Konuklar ve sunucu arasında bariz bir kontrast var. Konukların hepsi zorlu geçmişlerden geliyor; kıyafetleri, saçları, birbirinin sözünü keserek bağırarak konuşmaları, işleri, çok erken yaşta evlenmeleri birbirine çok benziyor. Eğitimli, daha avantajlı durumda olduğu belli olan uzmanların tavsiyelerini dinleyen konuklar, kirli çamaşırlarını sergilerken çoğu zaman duyguları, ihtiyaçları olan insanlardan çok sanki laboratuvardaki denekler gibi. Sunucu ve uzmanlar ise konuklardan birebir hikâyelerini dinlemek yerine daha çok onların ham ve saf duygularının peşinde. Konuklar uzmanlarla sizli bizli konuşurken, uzmanların onlara “sen” diye hitap etmesi de dikkat çekiyor.
Bir de sanki orada incelenen çiftlerle hiçbir ortak noktası yokmuş gibi davranıp onları ötekileştiren seyirciler var.
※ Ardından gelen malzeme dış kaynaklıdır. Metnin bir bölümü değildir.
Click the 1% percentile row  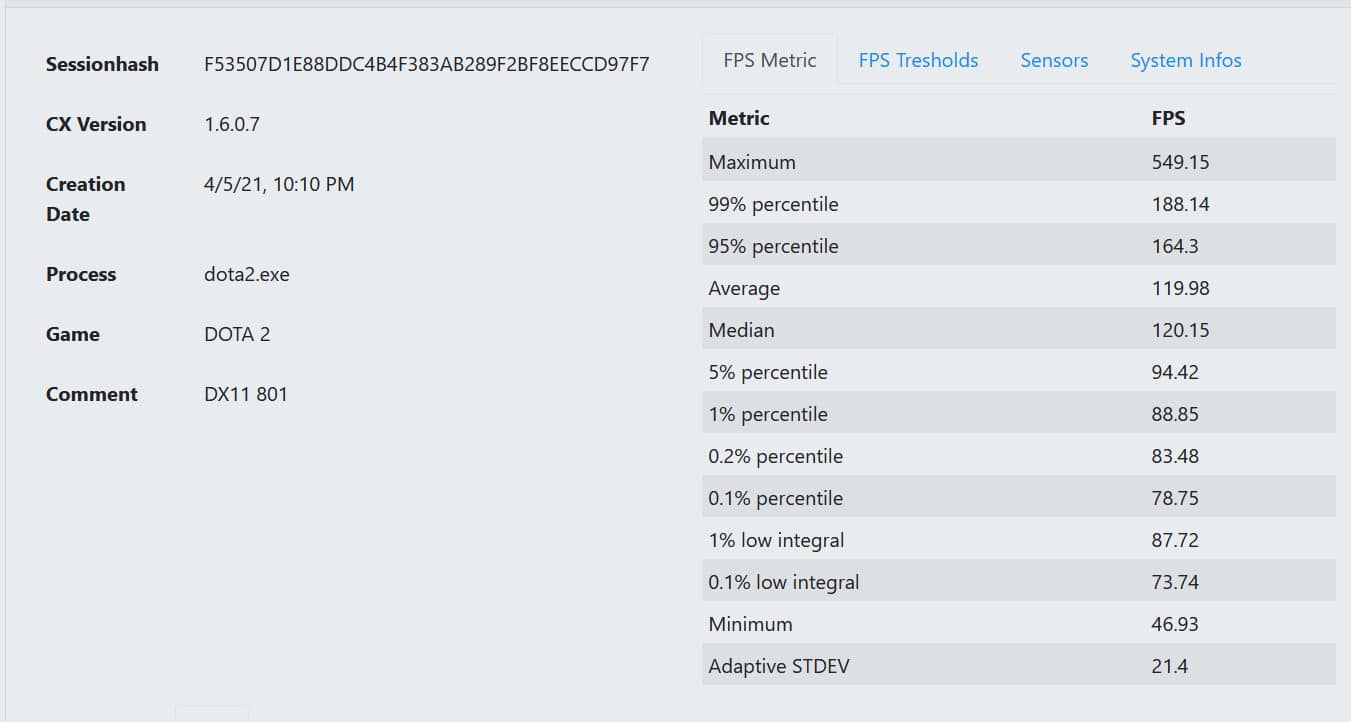click(x=1019, y=414)
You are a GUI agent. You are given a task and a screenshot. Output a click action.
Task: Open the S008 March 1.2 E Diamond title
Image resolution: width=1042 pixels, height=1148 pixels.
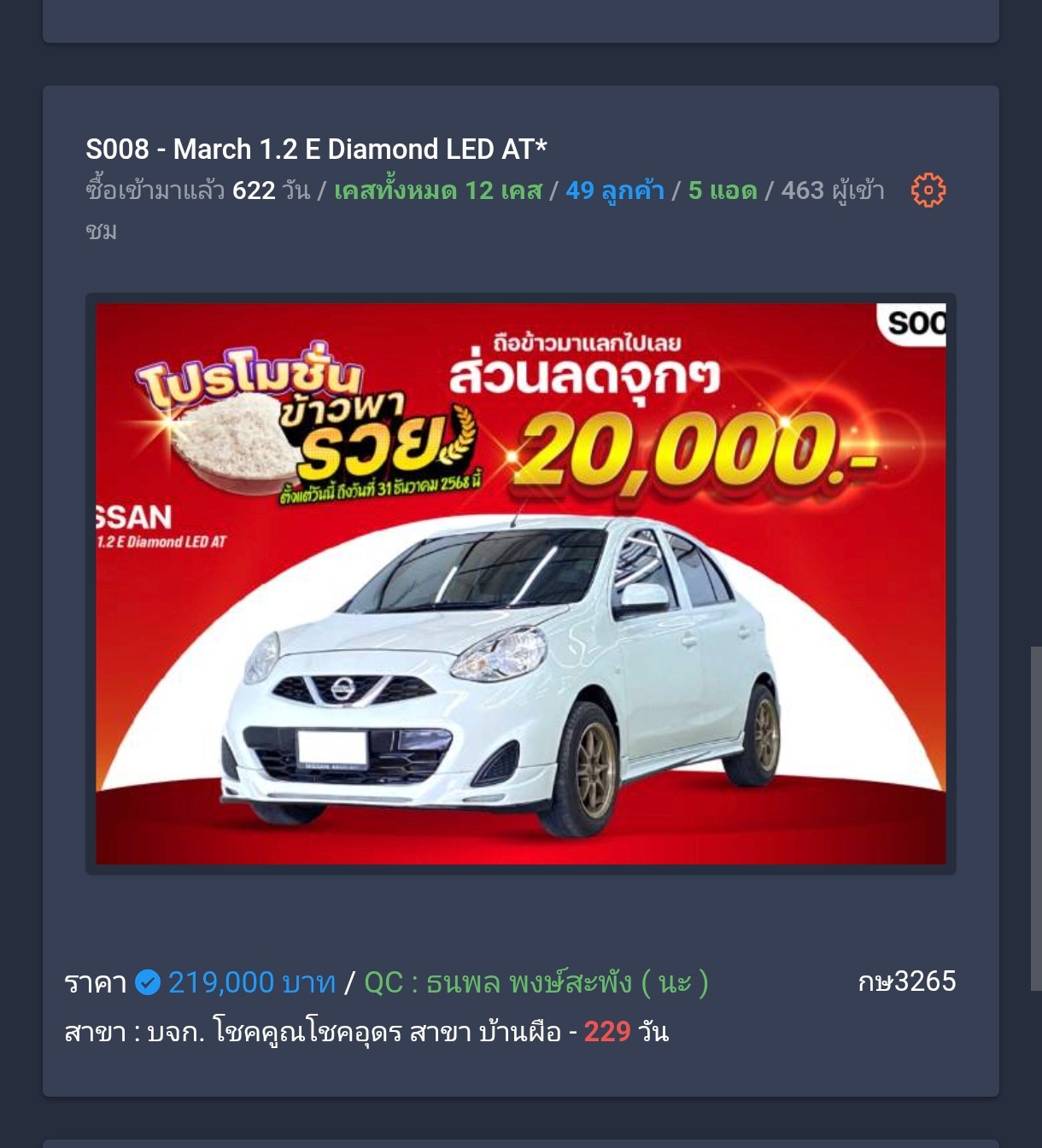(316, 149)
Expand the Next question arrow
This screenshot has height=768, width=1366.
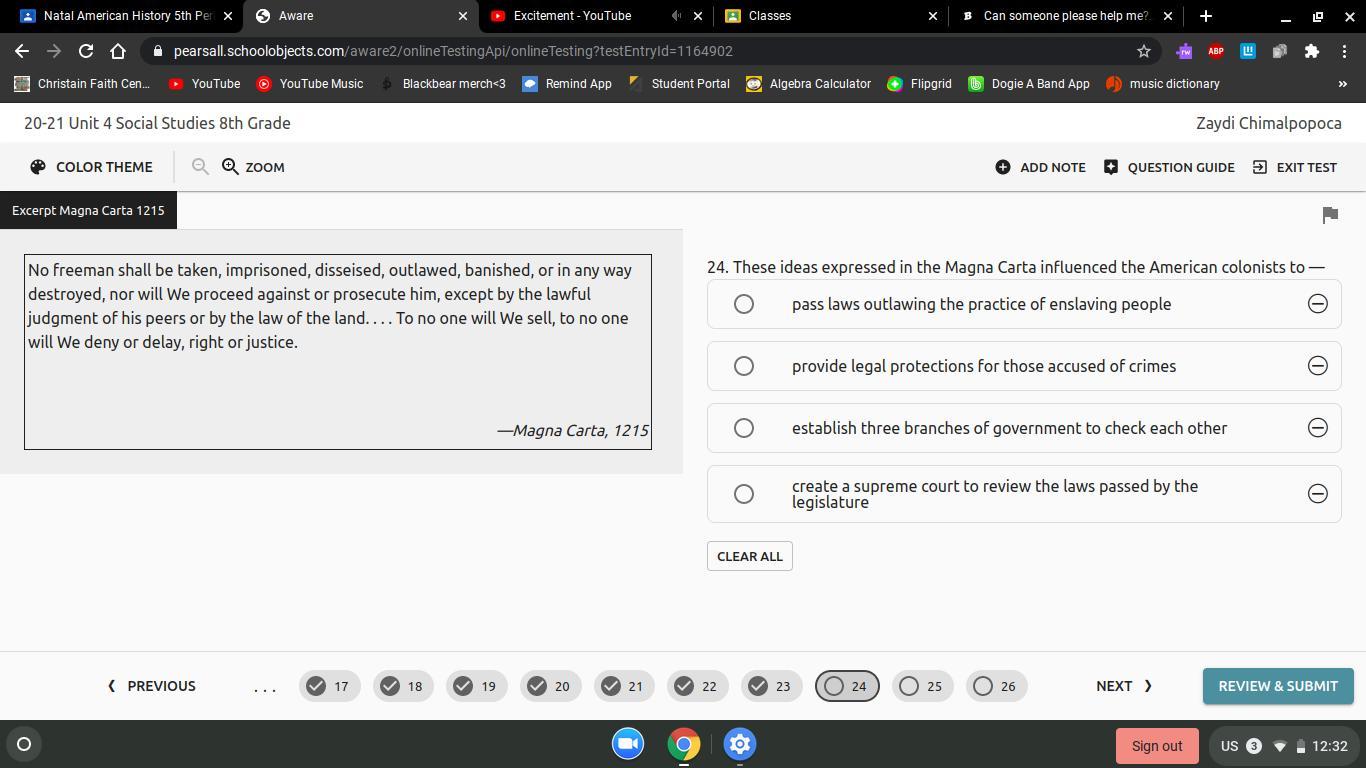1123,686
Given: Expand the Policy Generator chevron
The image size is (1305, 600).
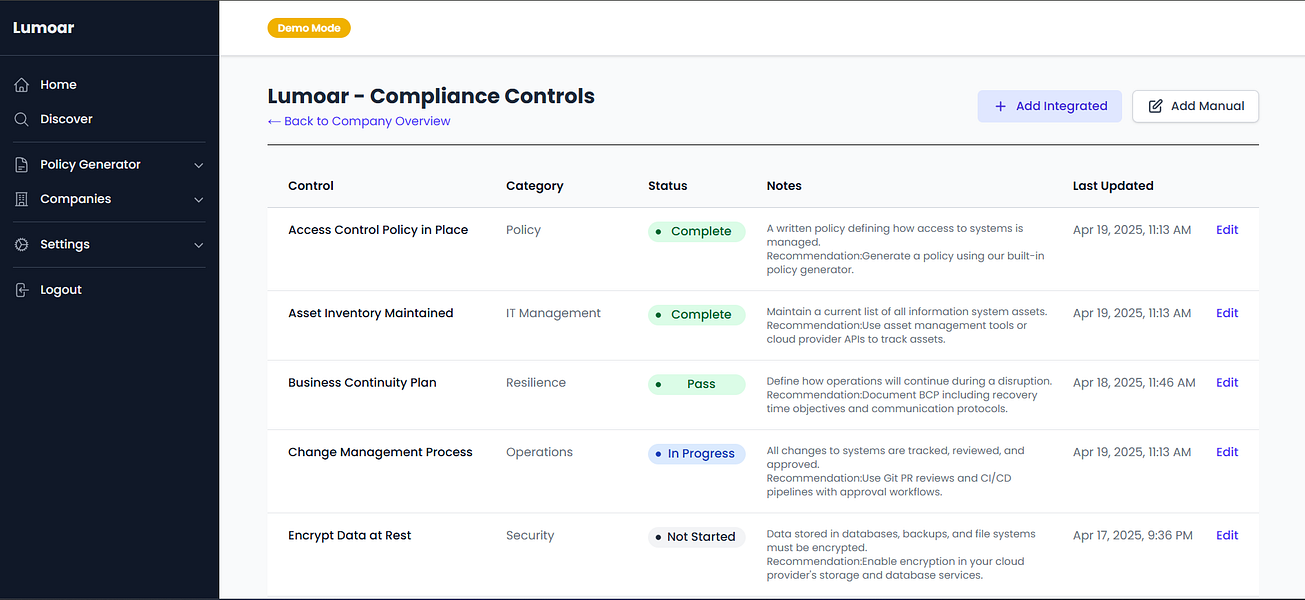Looking at the screenshot, I should (198, 165).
Seyirciler çiftlere yönelik eleştirilerde bulunurken kameralar onların şaşkın, mesafeli ve olağanüstü doğrucu ifadelerini gösteriyor.
Bir milyoncu kafası
Ne Seninle Ne Sensiz’de format ve programın yapısı seyirciyi; inceleme konusu olan çiftlerin, çoğu zaman finansal bakımdan disiplinsiz oldukları, pervasızlıkları, tedbirsizlikleri, zevk-ü sefada oldukları, hafif meşreplikleri yüzünden perişan, sefil ve bu durumda olduklarına dair bir kanıya varması üzerine kurgulanmış. Konuklar, orta sınıfın özlemlerini yansıtamadığ, gayelerine erişemediği, kültürel normlarını uygulayamadığı için başarısız olarak addediliyor.
Dezavantajlı ve imkânlardan yoksun insanlar hikâyelerini anlatırken, kameraların önünde bir tür geçit töreni yapıyorlar. Sonuç, seyircinin temel güdülerine hitap eden bir tür ucuz eşya reyonu gibi bir ekran. Bir milyoncu kafası.
Debelenip duran, beceriksiz, elinden bir iş gelmeyen kaybedenlerin ibret-i alem olarak sergilenmesini ekranda ve hayatta ilk kez görmüyorum elbette. Yaygın medya diline göre, geleceği olmayan insanlar, emeğin, ailenin, direncin karşısında oldukları için ne işçi sınıfı tarafından ne de ilerlemenin karşısında oldukları için orta sınıf tarafından seviliyorlar. Bu toplumsal içerlemeler ve beraberinde gelen acımasız cezalandırma TV yapımcıları tarafından icat edilmedi tabii ama onu istismar edecek kadar uyanıklar ne yazık ki. Bu formülün inandırıcı olduğu ve merak uyandırdığı muhakkak ama insanlar sırf kazaları seyretmeyi seviyor diye kimsenin bundan faydalanmasını haklı kılmıyor.